Nach Jahren schlechter Führung und Misswirtschaft findet der Circus Royal sein definitives Ende. Was von den Überresten nicht verkauft werden kann, wird verschrottet. Ein Augenschein bei der Auktion in Gossau.

Auf dem Abstellplatz zwischen St.Gallen und Gossau herrscht der Tod. Daran besteht nicht der geringste Zweifel. Auch das gleissende Sonnenlicht, das erste seit Wochen, vermag nicht darüber hinwegzutäuschen.

Im Matsch neben dem Schlachthof warten die gelb-blauen Wagen des einst stolzen Circus Royal darauf, endlich sterben zu dürfen. Sie sind heruntergekommen, die Farbe blättert, sie sind umgeben von Gestank. Auf eine Wiedergeburt dürfen sie kaum mehr hoffen.
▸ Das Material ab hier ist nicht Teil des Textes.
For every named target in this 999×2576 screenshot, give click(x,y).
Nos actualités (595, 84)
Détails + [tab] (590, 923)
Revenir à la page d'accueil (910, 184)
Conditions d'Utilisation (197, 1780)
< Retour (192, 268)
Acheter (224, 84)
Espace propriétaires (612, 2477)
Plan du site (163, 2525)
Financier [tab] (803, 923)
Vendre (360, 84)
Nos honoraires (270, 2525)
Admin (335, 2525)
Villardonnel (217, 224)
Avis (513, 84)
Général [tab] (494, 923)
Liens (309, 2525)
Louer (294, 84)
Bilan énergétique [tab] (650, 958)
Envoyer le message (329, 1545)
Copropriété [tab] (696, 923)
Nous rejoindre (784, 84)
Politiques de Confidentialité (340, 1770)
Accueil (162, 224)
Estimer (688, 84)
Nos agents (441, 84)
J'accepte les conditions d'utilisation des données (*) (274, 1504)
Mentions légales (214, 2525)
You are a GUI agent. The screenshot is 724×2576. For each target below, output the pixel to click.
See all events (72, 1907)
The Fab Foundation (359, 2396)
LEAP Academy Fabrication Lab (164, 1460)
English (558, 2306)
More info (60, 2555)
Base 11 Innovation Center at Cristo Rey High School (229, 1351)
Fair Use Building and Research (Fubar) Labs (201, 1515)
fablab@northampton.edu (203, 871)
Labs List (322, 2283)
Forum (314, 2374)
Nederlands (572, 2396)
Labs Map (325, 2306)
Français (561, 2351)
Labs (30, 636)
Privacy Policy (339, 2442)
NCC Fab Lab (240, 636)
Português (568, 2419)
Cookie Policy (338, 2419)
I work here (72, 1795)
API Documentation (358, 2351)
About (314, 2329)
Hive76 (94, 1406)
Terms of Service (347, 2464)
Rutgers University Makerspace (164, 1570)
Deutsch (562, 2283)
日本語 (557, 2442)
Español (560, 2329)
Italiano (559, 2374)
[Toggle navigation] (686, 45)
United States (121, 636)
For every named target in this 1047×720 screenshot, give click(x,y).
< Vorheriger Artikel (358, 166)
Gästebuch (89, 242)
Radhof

Denn was bis Samstag keinen Abnehmer findet, wird verschrottet, wie der Konkursverkäufer Gust Bischofberger im Vorfeld ankündigte. So finden sich einige Schaulustige und Kaufinteressierte unter den Besuchern. Ab und zu hört man bei der Begehung klar und deutlich eine Kuh aus dem Schlachthof schreien. «Do tötelets», sagt einer der Besucher zu seinem Kollegen.

Heilloses Chaos

Der Restverkauf des Circus Royal lockt die unterschiedlichsten Interessenten an. Einige wollen nur schauen, andere suchen nach Spezifischem. «Wir wollten einen der Buchstaben kaufen», sagt eine junge Frau. Sie sei bereit, dafür bis zu 100 Franken zu bezahlen. Doch die begehrten Objekte sind wohl schon weg.

Was bleibt, ist ein heilloses Chaos. In den Wägen stapelt sich Abfall, man sieht halb von den Bettgestellen gerissene Matratzen, alles ist voll Dreck.

Nicht gerade heimelig: Das Quartier in einem der Wagen.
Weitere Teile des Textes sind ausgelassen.